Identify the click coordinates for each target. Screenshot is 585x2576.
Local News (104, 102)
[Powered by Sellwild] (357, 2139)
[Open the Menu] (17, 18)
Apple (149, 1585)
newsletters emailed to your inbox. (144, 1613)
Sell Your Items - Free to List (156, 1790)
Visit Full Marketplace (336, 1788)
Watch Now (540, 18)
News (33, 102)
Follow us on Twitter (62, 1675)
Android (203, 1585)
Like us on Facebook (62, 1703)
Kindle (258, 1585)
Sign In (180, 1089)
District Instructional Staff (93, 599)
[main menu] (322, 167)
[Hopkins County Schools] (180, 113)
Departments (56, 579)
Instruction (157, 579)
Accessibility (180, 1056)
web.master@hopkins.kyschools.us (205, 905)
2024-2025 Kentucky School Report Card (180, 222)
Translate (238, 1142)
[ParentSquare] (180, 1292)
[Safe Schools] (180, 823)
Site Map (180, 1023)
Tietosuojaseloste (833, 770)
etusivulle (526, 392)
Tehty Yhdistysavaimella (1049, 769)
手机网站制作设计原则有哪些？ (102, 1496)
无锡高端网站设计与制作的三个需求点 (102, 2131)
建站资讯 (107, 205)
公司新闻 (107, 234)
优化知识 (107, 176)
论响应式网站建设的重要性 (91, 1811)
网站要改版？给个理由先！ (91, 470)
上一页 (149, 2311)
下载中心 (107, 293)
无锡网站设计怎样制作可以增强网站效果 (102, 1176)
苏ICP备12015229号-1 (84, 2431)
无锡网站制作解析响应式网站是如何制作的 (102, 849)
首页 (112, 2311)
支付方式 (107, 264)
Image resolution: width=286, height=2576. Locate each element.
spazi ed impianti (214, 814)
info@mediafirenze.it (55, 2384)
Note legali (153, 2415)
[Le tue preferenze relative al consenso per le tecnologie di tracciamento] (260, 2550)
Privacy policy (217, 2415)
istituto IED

****************************************

> **Exercise**: A word-for-word restatement of the data above is required.

> **Response to this exercise**:
Identify the click coordinates for each target. Screenshot is 585x2576.
Local News (104, 102)
[Powered by Sellwild] (357, 2139)
[Open the Menu] (17, 18)
Apple (149, 1585)
newsletters emailed to your inbox. (144, 1613)
Sell Your Items - Free to List (156, 1790)
Visit Full Marketplace (336, 1788)
Watch Now (540, 18)
News (33, 102)
Follow us on Twitter (62, 1675)
Android (203, 1585)
Like us on Facebook (62, 1703)
Kindle (258, 1585)
Sign In (180, 1089)
District Instructional Staff (93, 599)
[main menu] (322, 167)
[Hopkins County Schools] (180, 113)
Departments (56, 579)
Instruction (157, 579)
Accessibility (180, 1056)
web.master@hopkins.kyschools.us (205, 905)
2024-2025 Kentucky School Report Card (180, 222)
Translate (238, 1142)
[ParentSquare] (180, 1292)
[Safe Schools] (180, 823)
Site Map (180, 1023)
Tietosuojaseloste (833, 770)
etusivulle (526, 392)
Tehty Yhdistysavaimella (1049, 769)
手机网站制作设计原则有哪些？ (102, 1496)
无锡高端网站设计与制作的三个需求点 (102, 2131)
建站资讯 (107, 205)
公司新闻 (107, 234)
优化知识 (107, 176)
论响应式网站建设的重要性 (91, 1811)
网站要改版？给个理由先！ (91, 470)
上一页 (149, 2311)
下载中心 (107, 293)
无锡网站设计怎样制作可以增强网站效果 (102, 1176)
苏ICP备12015229号-1 (84, 2431)
无锡网站制作解析响应式网站是如何制作的 (102, 849)
首页 (112, 2311)
支付方式 (107, 264)
Image resolution: width=286, height=2576. Locate each element.
spazi ed impianti (214, 814)
info@mediafirenze.it (55, 2384)
Note legali (153, 2415)
[Le tue preferenze relative al consenso per le tecnologie di tracciamento] (260, 2550)
Privacy policy (217, 2415)
istituto IED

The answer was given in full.